### Assignment
Repeat verbatim each line from the line with "Viewport: 1080px width, 916px height." to the end of the entries. Pictures do not belong in the copy.
(Beginning of The records)
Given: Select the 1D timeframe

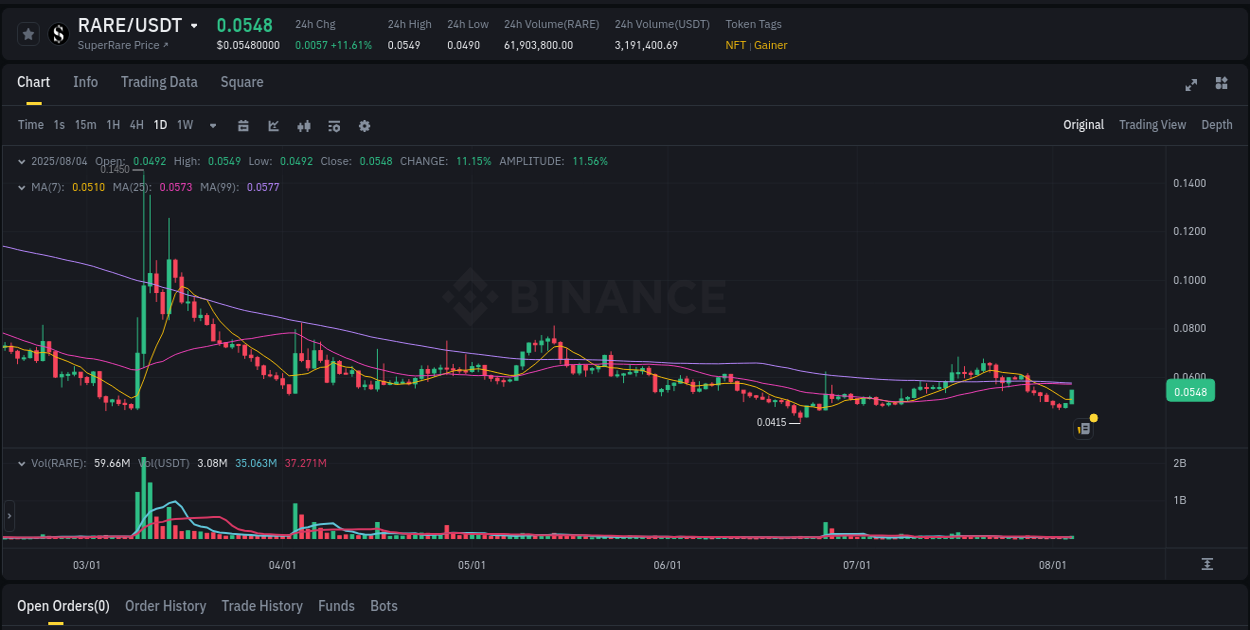Looking at the screenshot, I should [x=160, y=125].
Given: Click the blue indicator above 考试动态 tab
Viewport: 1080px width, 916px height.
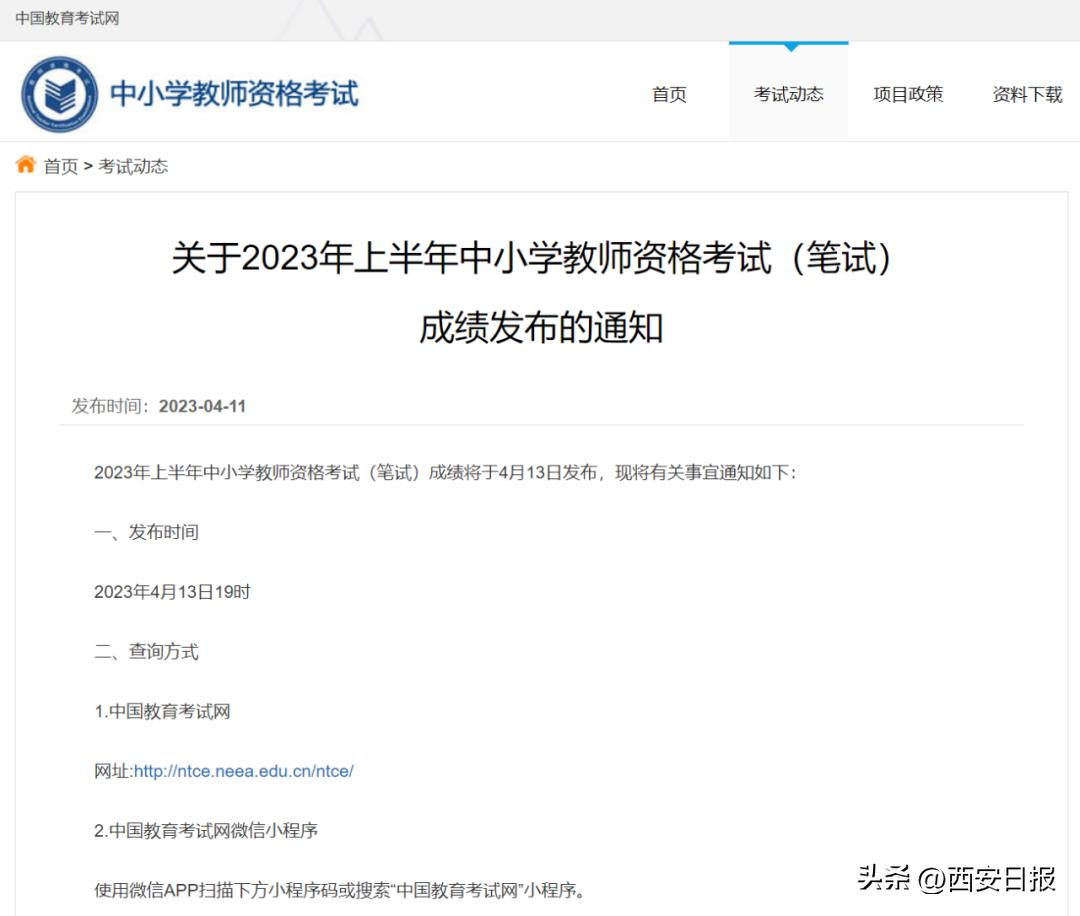Looking at the screenshot, I should click(788, 44).
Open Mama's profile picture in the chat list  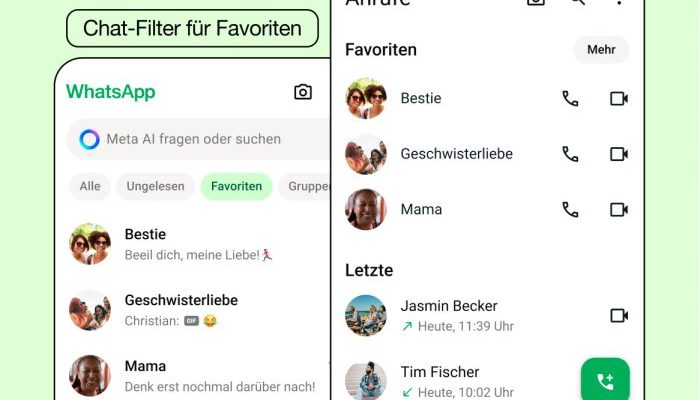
(End of The records)
### Problem solution
Viewport: 1080px width, 916px height.
Looking at the screenshot, I should click(788, 44).
Open Mama's profile picture in the chat list  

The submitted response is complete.